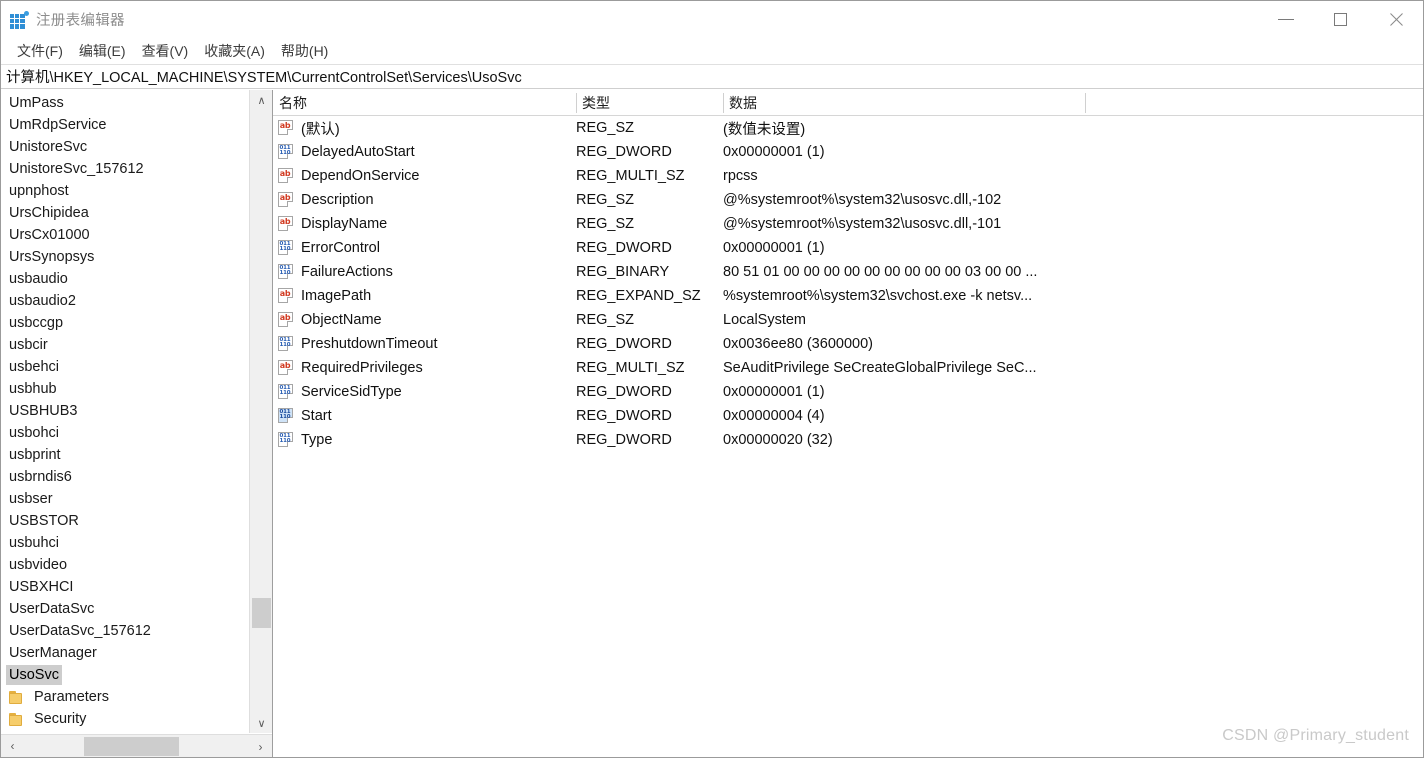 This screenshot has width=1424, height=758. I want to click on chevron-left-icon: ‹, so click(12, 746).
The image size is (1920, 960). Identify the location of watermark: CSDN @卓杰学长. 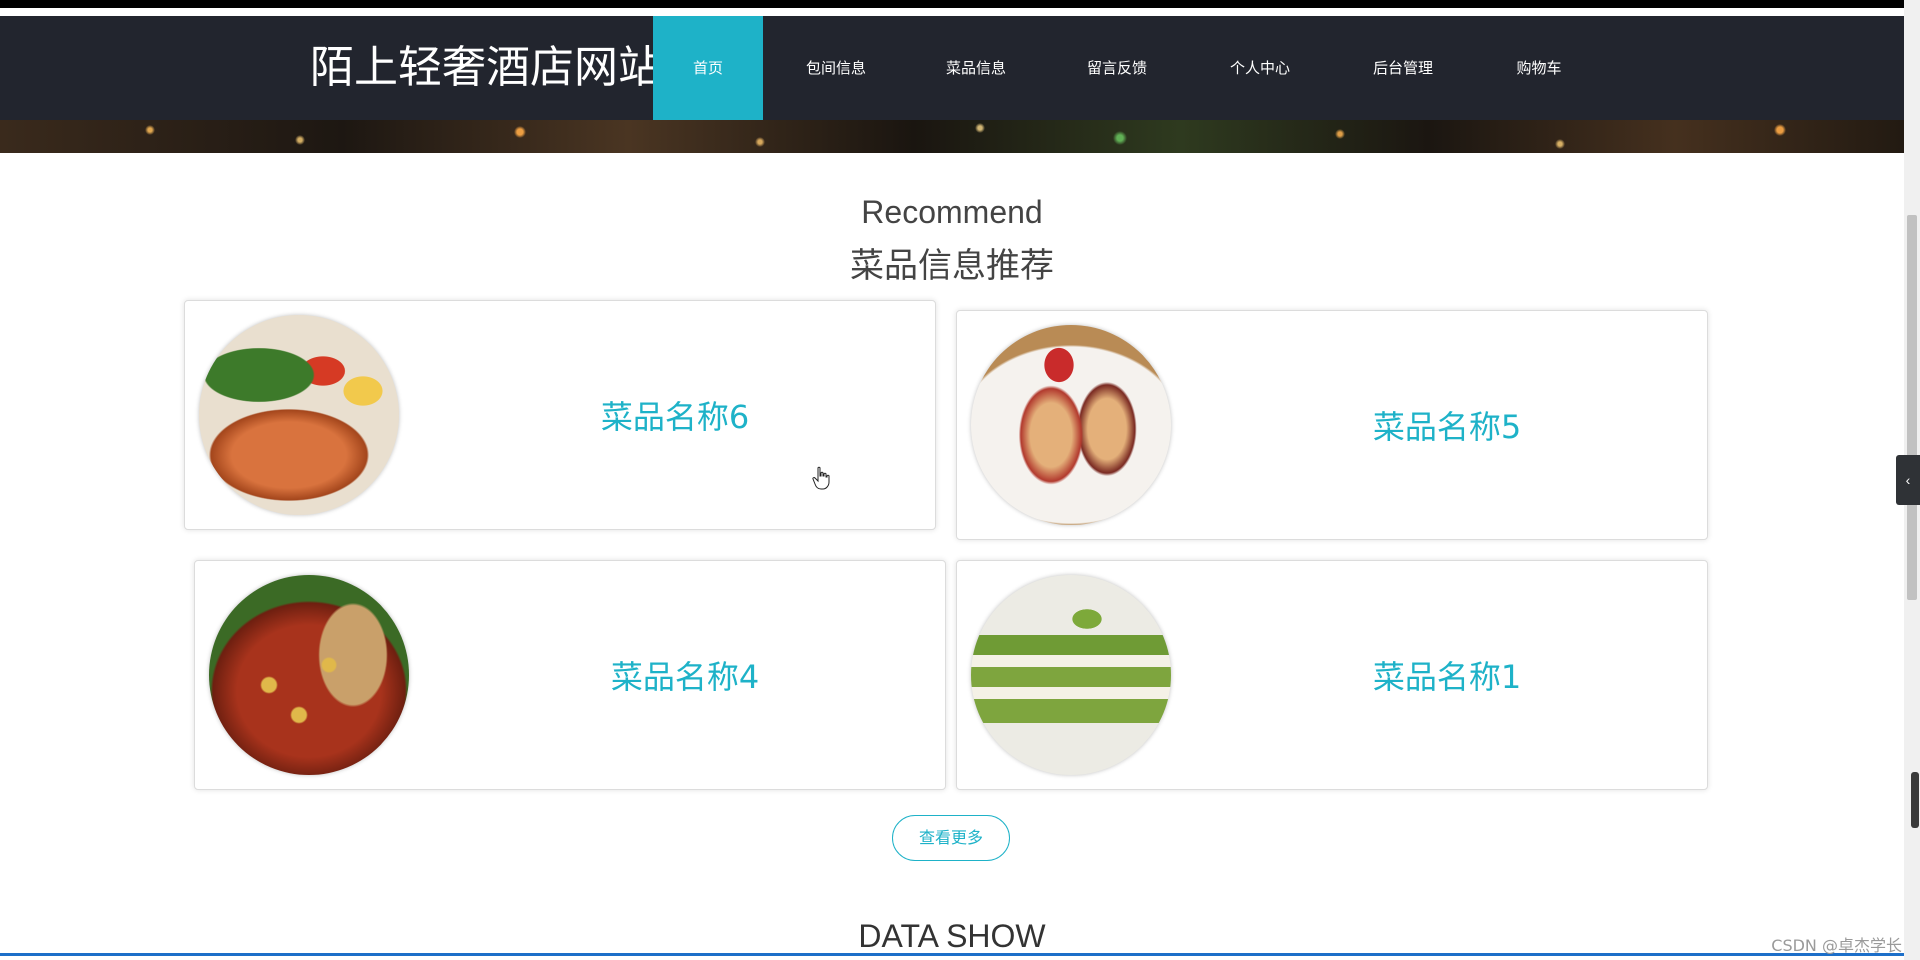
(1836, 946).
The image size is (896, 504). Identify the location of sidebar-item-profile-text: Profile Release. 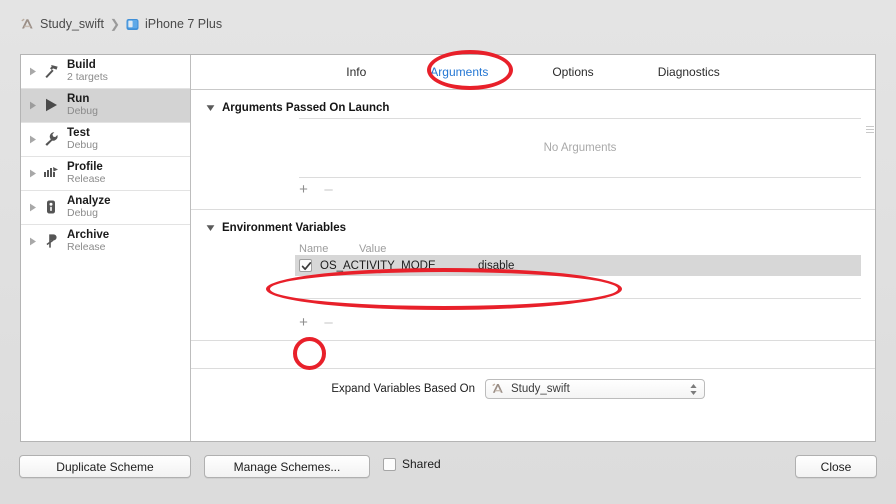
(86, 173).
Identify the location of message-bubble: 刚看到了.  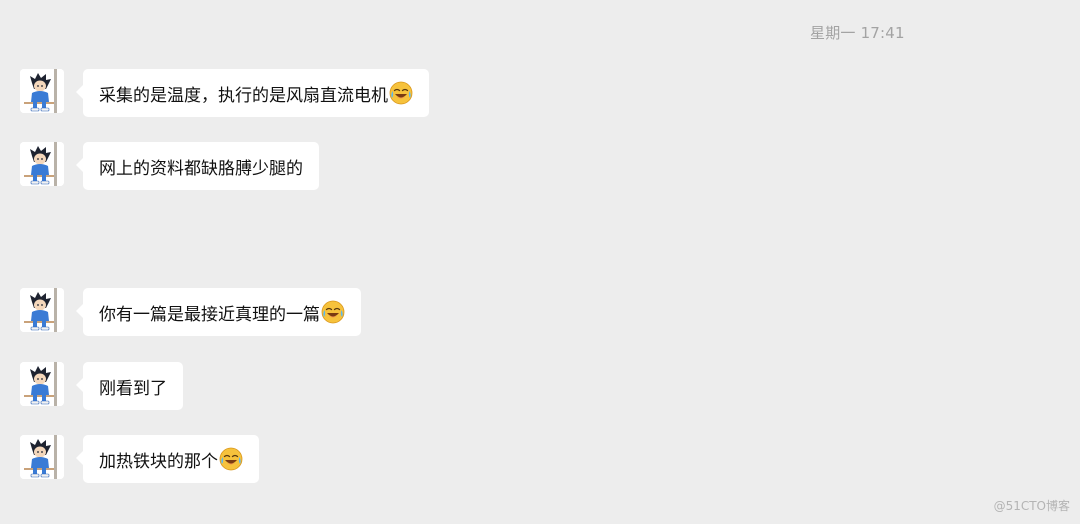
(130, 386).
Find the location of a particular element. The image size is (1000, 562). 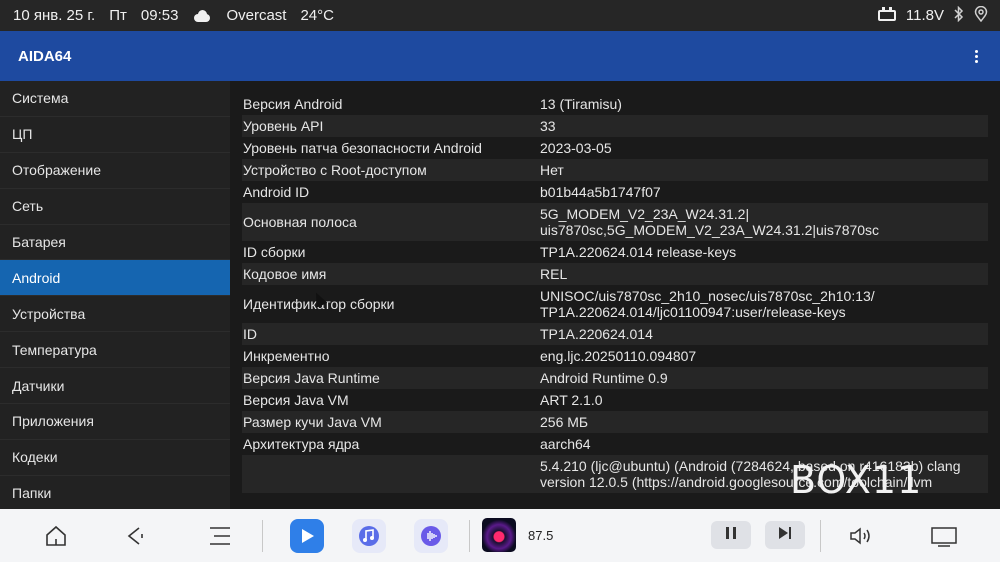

*****

» Required work: Copy out all of the data above word for word, omitting the pictures.

» Task answer:
 This screenshot has width=1424, height=758. I want to click on chevron-left-icon: ‹, so click(12, 746).
The image size is (1920, 960). Identify the location of watermark: CSDN @卓杰学长. 
(1836, 946).
The image size is (896, 504). Identify the location of sidebar-item-profile-text: Profile Release. 
(86, 173).
Identify the location of message-bubble: 刚看到了.  
(130, 386).
Find the location of a particular element. The image size is (1000, 562). 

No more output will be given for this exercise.